Assigned task 1: Duplicate a portion of the passage below on word choice for actors, beginning at the words "In this brief" and stopping after "reliable do-able action.".

Source passage:
++++++
In this brief list I endeavour to clear away the words which can lead to stress and muddle in the actor, replacing them with practical words of reliable do-able action.
The greatest weapon against stress is our ability to change one thought for another
-William James
The seven words are for you to consider in whatever order you choose.
What happens if you change the word?
Change the word, change the thought.
The thought changes the ACTION and the action changes the sensation of Doing, which we call ‘feeling’. What works is Doing.
‘Trust the power of the simplest physical action’ says Stanislavsky. What does not work is trying / preparing to ‘feel’, in order to find the impulse to take action later on.
‘…I have to feel right before I do anything. And I don’t know how to force myself to feel right, so I won’t do anything.’
You know that doesn’t work!
Say MEANING instead of FEELING
MEANING:
To have in the mind, to intend, signify, to think, believe; a psychological/moral purpose.
++++++
Given records:
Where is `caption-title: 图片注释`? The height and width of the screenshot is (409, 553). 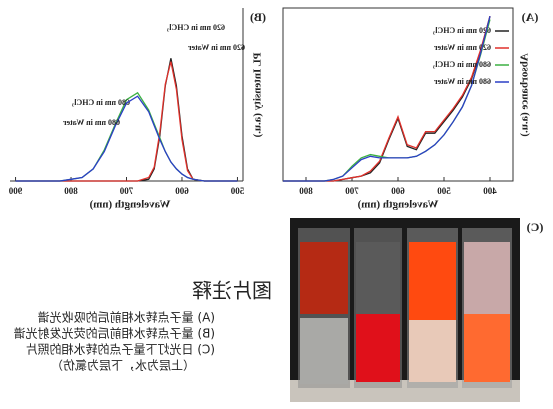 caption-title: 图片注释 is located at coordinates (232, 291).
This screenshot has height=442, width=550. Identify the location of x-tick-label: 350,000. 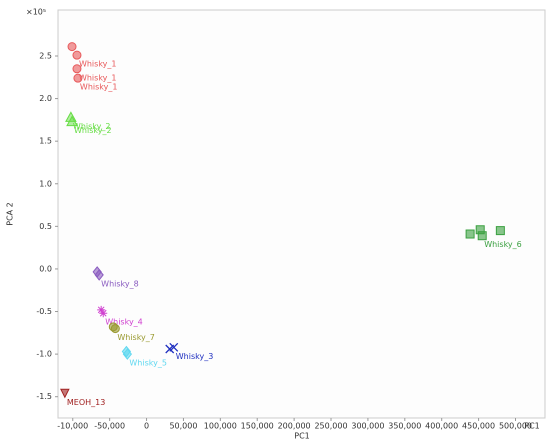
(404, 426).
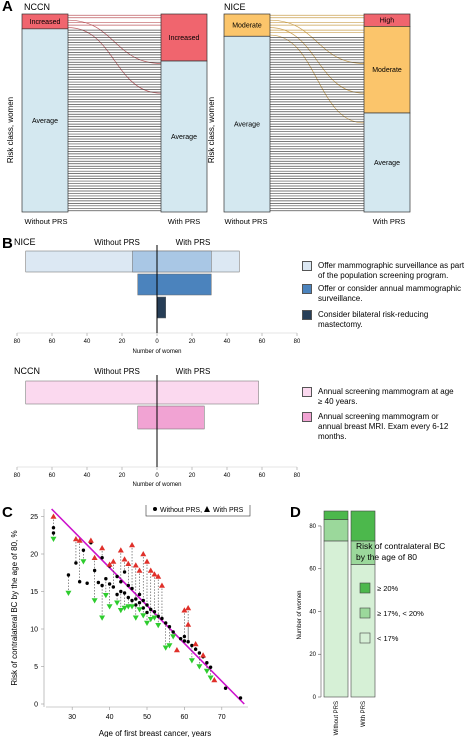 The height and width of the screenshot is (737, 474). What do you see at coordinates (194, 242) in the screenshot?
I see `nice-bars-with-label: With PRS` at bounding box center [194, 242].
++++++
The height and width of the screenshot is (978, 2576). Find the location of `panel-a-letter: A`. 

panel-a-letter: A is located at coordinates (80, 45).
++++++
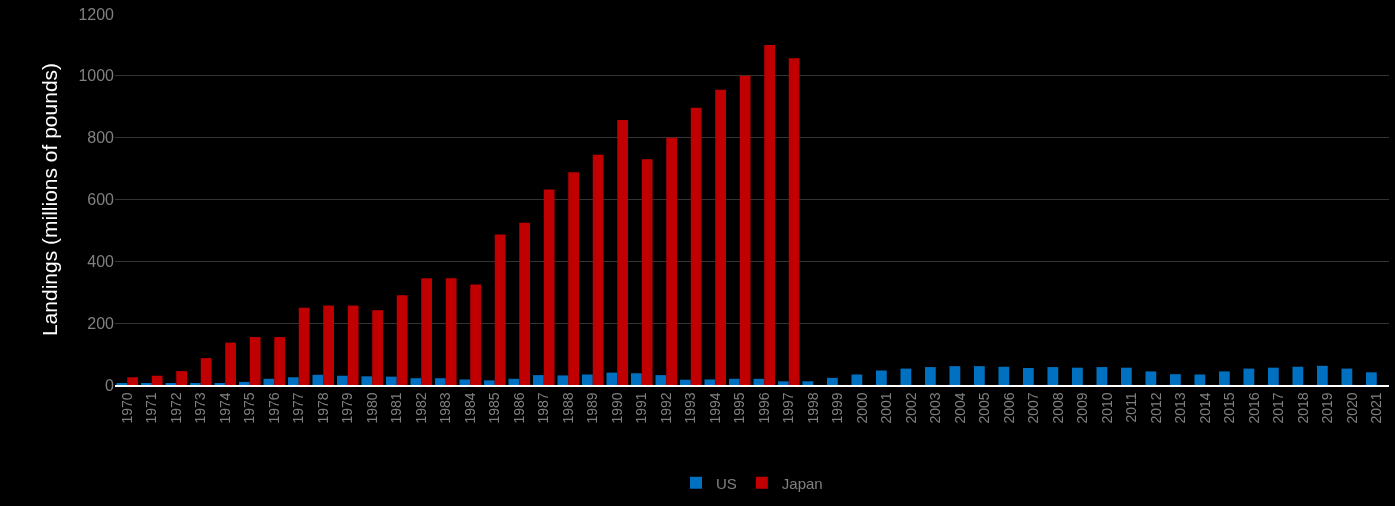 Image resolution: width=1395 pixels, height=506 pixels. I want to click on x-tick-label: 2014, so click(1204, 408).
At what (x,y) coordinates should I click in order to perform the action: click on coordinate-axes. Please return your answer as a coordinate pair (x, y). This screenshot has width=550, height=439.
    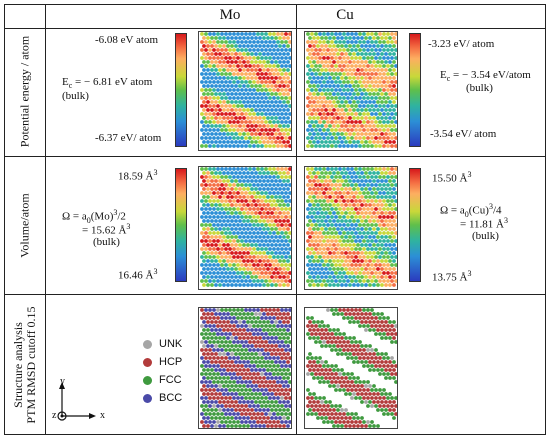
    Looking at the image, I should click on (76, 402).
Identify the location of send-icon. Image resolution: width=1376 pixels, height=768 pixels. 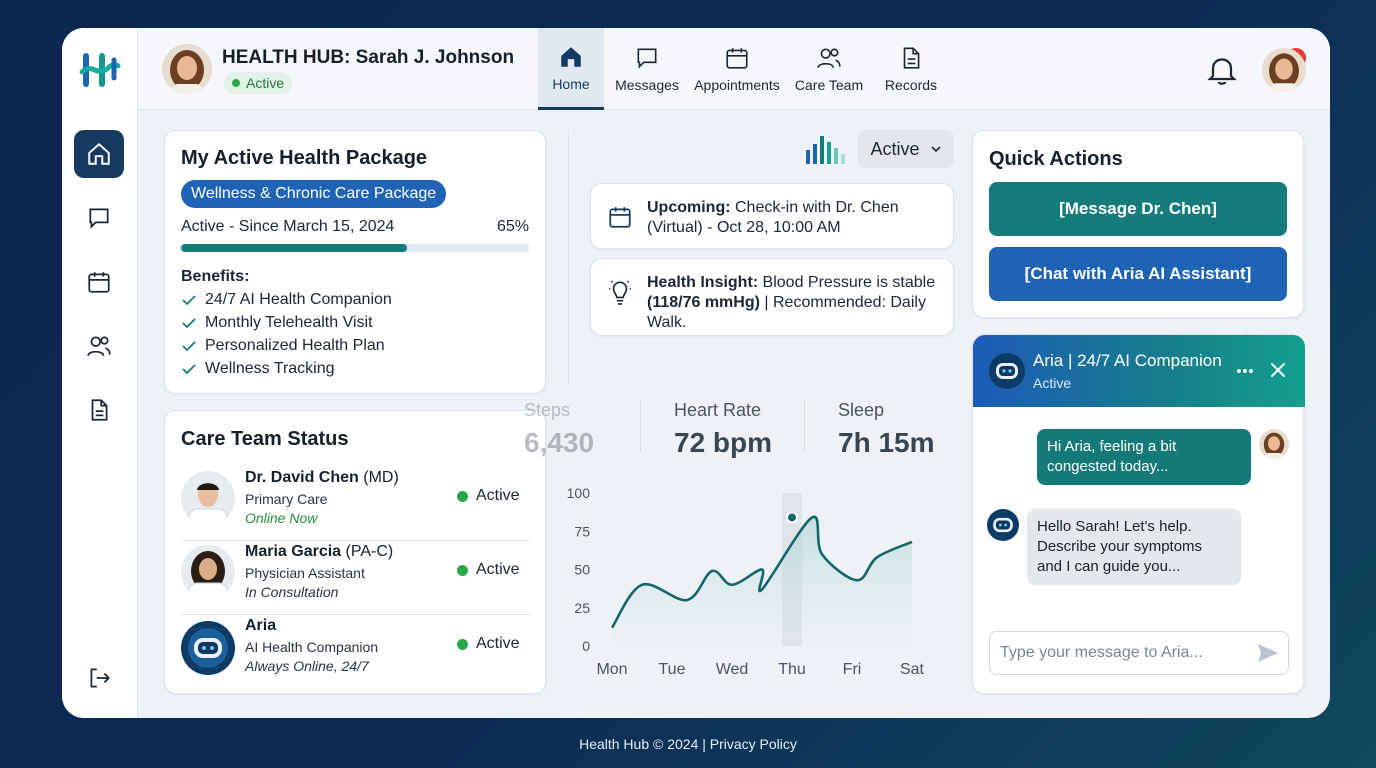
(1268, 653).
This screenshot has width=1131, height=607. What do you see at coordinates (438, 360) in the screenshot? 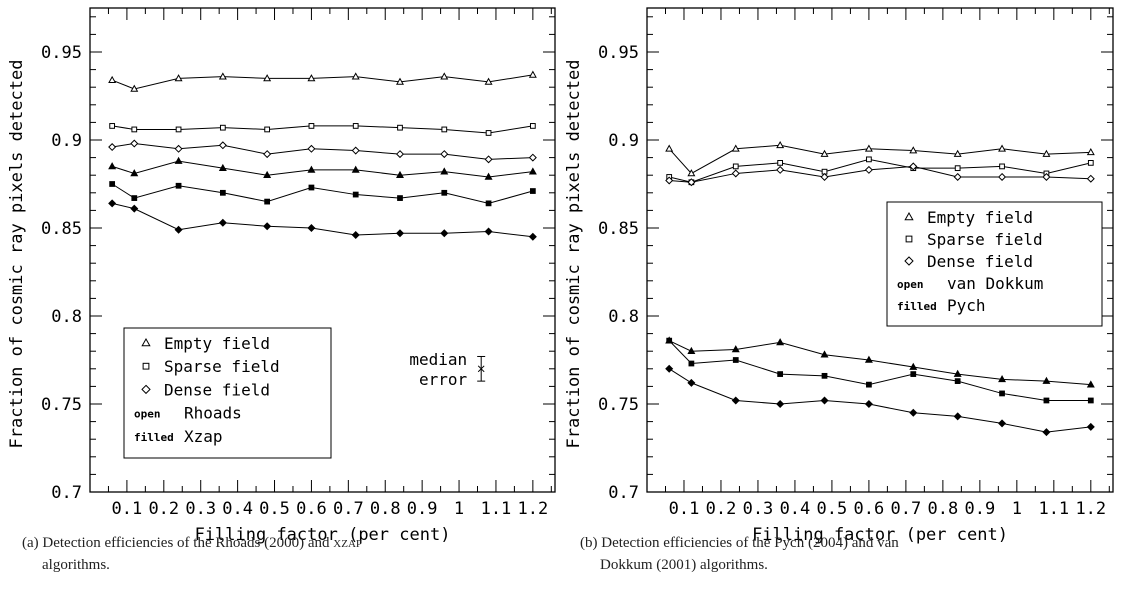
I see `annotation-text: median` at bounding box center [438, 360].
++++++
Assigned task 2: Pull out every line of the records above that contains the string "should", copying each line in full.

Answer 1:
In this brief list I endeavour to clear away the words which can lead to stress and muddle in the actor, replacing them with practical words of reliable do-able action.

Answer 2:
At what (x,y) coordinates should I click in order to perform the action: click on coordinate-axes. Please return your answer as a coordinate pair (x, y). This screenshot has width=550, height=439.
    Looking at the image, I should click on (76, 402).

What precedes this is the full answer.